Data for this task
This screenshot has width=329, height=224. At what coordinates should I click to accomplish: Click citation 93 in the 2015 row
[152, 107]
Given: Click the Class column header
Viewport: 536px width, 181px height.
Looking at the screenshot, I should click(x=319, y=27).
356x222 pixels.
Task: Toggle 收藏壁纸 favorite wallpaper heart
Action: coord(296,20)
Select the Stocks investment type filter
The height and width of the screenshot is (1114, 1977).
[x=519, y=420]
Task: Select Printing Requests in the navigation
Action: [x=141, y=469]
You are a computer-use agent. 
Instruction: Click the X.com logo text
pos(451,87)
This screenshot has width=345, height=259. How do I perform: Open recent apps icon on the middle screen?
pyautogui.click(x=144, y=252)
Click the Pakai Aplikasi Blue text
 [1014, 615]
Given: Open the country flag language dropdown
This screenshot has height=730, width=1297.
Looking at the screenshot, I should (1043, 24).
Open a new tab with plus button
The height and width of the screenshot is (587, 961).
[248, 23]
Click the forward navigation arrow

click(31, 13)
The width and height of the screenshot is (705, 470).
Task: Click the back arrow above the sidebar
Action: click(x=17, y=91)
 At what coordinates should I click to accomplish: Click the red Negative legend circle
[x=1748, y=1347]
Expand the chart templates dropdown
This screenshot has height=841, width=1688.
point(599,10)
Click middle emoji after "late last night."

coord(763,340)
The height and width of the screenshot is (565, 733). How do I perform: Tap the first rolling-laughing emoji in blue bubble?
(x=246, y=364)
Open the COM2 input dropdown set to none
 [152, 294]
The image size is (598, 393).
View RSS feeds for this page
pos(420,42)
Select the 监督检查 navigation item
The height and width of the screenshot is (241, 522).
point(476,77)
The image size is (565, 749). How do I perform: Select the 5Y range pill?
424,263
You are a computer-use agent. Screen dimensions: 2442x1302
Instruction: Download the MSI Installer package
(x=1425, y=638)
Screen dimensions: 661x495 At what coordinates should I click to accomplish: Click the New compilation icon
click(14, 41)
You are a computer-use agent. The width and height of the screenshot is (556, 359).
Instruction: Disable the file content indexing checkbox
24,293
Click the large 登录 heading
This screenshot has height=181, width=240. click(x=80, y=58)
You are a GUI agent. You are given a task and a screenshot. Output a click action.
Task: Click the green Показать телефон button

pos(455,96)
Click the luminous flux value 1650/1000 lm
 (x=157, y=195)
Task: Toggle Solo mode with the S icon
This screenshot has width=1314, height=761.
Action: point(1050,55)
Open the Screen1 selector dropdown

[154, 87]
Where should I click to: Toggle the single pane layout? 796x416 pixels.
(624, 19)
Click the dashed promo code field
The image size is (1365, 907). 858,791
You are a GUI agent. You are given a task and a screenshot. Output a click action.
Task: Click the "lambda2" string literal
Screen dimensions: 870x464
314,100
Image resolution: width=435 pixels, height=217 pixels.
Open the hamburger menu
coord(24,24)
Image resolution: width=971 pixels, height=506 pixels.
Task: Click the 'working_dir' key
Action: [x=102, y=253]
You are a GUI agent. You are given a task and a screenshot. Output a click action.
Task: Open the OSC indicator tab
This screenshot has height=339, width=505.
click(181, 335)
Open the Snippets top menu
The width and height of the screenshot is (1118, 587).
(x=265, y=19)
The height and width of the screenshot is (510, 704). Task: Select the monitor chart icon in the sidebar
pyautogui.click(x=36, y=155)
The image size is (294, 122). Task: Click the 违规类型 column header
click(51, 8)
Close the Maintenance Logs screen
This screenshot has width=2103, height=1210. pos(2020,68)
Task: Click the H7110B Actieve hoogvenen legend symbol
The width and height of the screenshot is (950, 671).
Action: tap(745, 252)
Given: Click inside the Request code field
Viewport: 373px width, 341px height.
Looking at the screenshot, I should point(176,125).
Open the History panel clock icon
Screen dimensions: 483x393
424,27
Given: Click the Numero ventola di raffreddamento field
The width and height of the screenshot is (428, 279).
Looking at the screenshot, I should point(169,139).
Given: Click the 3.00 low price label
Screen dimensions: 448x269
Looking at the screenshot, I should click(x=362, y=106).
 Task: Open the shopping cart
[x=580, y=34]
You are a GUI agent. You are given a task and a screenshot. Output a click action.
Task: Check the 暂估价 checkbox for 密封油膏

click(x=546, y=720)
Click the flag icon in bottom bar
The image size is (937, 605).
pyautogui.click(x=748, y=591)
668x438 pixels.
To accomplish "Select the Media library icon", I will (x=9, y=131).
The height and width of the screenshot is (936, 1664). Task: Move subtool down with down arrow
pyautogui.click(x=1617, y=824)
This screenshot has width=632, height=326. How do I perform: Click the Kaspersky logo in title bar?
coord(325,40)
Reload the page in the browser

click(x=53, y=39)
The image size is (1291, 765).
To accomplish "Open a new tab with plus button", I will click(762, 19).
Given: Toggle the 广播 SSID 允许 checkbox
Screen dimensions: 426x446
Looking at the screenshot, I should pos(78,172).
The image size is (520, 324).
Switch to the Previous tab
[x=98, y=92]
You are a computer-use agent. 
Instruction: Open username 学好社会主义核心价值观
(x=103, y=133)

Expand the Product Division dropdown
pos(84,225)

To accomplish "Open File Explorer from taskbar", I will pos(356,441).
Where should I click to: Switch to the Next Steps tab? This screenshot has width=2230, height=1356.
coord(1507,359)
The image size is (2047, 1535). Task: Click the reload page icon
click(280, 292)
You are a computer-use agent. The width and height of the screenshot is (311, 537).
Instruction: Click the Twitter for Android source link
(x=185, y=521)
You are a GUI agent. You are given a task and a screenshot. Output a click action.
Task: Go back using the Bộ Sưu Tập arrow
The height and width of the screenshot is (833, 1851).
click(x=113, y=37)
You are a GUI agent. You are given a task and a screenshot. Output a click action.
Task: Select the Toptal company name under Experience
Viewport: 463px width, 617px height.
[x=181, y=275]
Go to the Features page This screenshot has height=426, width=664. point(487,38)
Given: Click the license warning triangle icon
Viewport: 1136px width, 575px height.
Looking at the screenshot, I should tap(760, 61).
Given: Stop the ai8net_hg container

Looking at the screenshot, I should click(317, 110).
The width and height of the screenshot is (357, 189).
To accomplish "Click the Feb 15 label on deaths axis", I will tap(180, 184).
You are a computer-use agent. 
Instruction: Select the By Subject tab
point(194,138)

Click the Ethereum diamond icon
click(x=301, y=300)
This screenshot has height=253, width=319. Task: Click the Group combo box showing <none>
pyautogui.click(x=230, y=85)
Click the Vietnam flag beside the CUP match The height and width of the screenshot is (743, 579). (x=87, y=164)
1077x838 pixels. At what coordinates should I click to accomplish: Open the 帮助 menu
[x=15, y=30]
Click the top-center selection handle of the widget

Written problem
Rename "computer-use agent" to "desktop automation agent" throughout the records above, and reproduce every line with nothing else changed.

Exercise solution
This screenshot has width=329, height=224. At what coordinates should I click to accomplish: Click citation 93 in the 2015 row
[152, 107]
Given: Click the Class column header
Viewport: 536px width, 181px height.
Looking at the screenshot, I should click(x=319, y=27).
356x222 pixels.
Task: Toggle 收藏壁纸 favorite wallpaper heart
Action: coord(296,20)
Select the Stocks investment type filter
The height and width of the screenshot is (1114, 1977).
[x=519, y=420]
Task: Select Printing Requests in the navigation
Action: [x=141, y=469]
You are a desktop automation agent. 
Instruction: Click the X.com logo text
pos(451,87)
This screenshot has width=345, height=259. How do I perform: Open recent apps icon on the middle screen?
pyautogui.click(x=144, y=252)
Click the Pakai Aplikasi Blue text
 [1014, 615]
Given: Open the country flag language dropdown
This screenshot has height=730, width=1297.
Looking at the screenshot, I should (1043, 24).
Open a new tab with plus button
The height and width of the screenshot is (587, 961).
[248, 23]
Click the forward navigation arrow

click(31, 13)
The width and height of the screenshot is (705, 470).
Task: Click the back arrow above the sidebar
Action: click(x=17, y=91)
 At what coordinates should I click to accomplish: Click the red Negative legend circle
[x=1748, y=1347]
Expand the chart templates dropdown
This screenshot has height=841, width=1688.
point(599,10)
Click middle emoji after "late last night."

coord(763,340)
The height and width of the screenshot is (565, 733). How do I perform: Tap the first rolling-laughing emoji in blue bubble?
(x=246, y=364)
Open the COM2 input dropdown set to none
 [152, 294]
The image size is (598, 393).
View RSS feeds for this page
pos(420,42)
Select the 监督检查 navigation item
The height and width of the screenshot is (241, 522).
point(476,77)
The image size is (565, 749). How do I perform: Select the 5Y range pill?
424,263
You are a desktop automation agent. Screen dimensions: 2442x1302
Instruction: Download the MSI Installer package
(x=1425, y=638)
Screen dimensions: 661x495 At what coordinates should I click to accomplish: Click the New compilation icon
click(14, 41)
You are a desktop automation agent. The width and height of the screenshot is (556, 359).
Instruction: Disable the file content indexing checkbox
24,293
Click the large 登录 heading
This screenshot has height=181, width=240. click(x=80, y=58)
You are a GUI agent. You are given a task and a screenshot. Output a click action.
Task: Click the green Показать телефон button

pos(455,96)
Click the luminous flux value 1650/1000 lm
 (x=157, y=195)
Task: Toggle Solo mode with the S icon
This screenshot has width=1314, height=761.
Action: point(1050,55)
Open the Screen1 selector dropdown

[154, 87]
Where should I click to: Toggle the single pane layout? 796x416 pixels.
(624, 19)
Click the dashed promo code field
The image size is (1365, 907). 858,791
You are a GUI agent. You are given a task and a screenshot. Output a click action.
Task: Click the "lambda2" string literal
Screen dimensions: 870x464
314,100
Image resolution: width=435 pixels, height=217 pixels.
Open the hamburger menu
coord(24,24)
Image resolution: width=971 pixels, height=506 pixels.
Task: Click the 'working_dir' key
Action: [x=102, y=253]
You are a GUI agent. You are given a task and a screenshot. Output a click action.
Task: Open the OSC indicator tab
This screenshot has height=339, width=505.
click(181, 335)
Open the Snippets top menu
The width and height of the screenshot is (1118, 587).
(x=265, y=19)
The height and width of the screenshot is (510, 704). Task: Select the monitor chart icon in the sidebar
pyautogui.click(x=36, y=155)
The image size is (294, 122). Task: Click the 违规类型 column header
click(51, 8)
Close the Maintenance Logs screen
This screenshot has width=2103, height=1210. pos(2020,68)
Task: Click the H7110B Actieve hoogvenen legend symbol
The width and height of the screenshot is (950, 671).
Action: tap(745, 252)
Given: Click inside the Request code field
Viewport: 373px width, 341px height.
Looking at the screenshot, I should point(176,125).
Open the History panel clock icon
Screen dimensions: 483x393
424,27
Given: Click the Numero ventola di raffreddamento field
The width and height of the screenshot is (428, 279).
Looking at the screenshot, I should point(169,139).
Given: Click the 3.00 low price label
Screen dimensions: 448x269
Looking at the screenshot, I should click(x=362, y=106).
 Task: Open the shopping cart
[x=580, y=34]
You are a GUI agent. You are given a task and a screenshot. Output a click action.
Task: Check the 暂估价 checkbox for 密封油膏

click(x=546, y=720)
Click the flag icon in bottom bar
The image size is (937, 605).
pyautogui.click(x=748, y=591)
668x438 pixels.
To accomplish "Select the Media library icon", I will (x=9, y=131).
The height and width of the screenshot is (936, 1664). Task: Move subtool down with down arrow
pyautogui.click(x=1617, y=824)
This screenshot has width=632, height=326. How do I perform: Click the Kaspersky logo in title bar?
coord(325,40)
Reload the page in the browser

click(x=53, y=39)
The image size is (1291, 765).
To accomplish "Open a new tab with plus button", I will click(762, 19).
Given: Toggle the 广播 SSID 允许 checkbox
Screen dimensions: 426x446
Looking at the screenshot, I should pos(78,172).
The image size is (520, 324).
Switch to the Previous tab
[x=98, y=92]
You are a desktop automation agent. 
Instruction: Open username 学好社会主义核心价值观
(x=103, y=133)

Expand the Product Division dropdown
pos(84,225)

To accomplish "Open File Explorer from taskbar", I will pos(356,441).
Where should I click to: Switch to the Next Steps tab? This screenshot has width=2230, height=1356.
coord(1507,359)
The image size is (2047, 1535). Task: Click the reload page icon
click(280, 292)
You are a desktop automation agent. The width and height of the screenshot is (311, 537).
Instruction: Click the Twitter for Android source link
(x=185, y=521)
You are a GUI agent. You are given a task and a screenshot. Output a click action.
Task: Go back using the Bộ Sưu Tập arrow
The height and width of the screenshot is (833, 1851).
click(x=113, y=37)
You are a GUI agent. You are given a task and a screenshot. Output a click action.
Task: Select the Toptal company name under Experience
Viewport: 463px width, 617px height.
[x=181, y=275]
Go to the Features page This screenshot has height=426, width=664. point(487,38)
Given: Click the license warning triangle icon
Viewport: 1136px width, 575px height.
Looking at the screenshot, I should tap(760, 61).
Given: Stop the ai8net_hg container

Looking at the screenshot, I should click(317, 110).
The width and height of the screenshot is (357, 189).
To accomplish "Click the Feb 15 label on deaths axis", I will tap(180, 184).
You are a desktop automation agent. 
Instruction: Select the By Subject tab
point(194,138)

Click the Ethereum diamond icon
click(x=301, y=300)
This screenshot has height=253, width=319. Task: Click the Group combo box showing <none>
pyautogui.click(x=230, y=85)
Click the Vietnam flag beside the CUP match The height and width of the screenshot is (743, 579). (x=87, y=164)
1077x838 pixels. At what coordinates should I click to accomplish: Open the 帮助 menu
[x=15, y=30]
Click the top-center selection handle of the widget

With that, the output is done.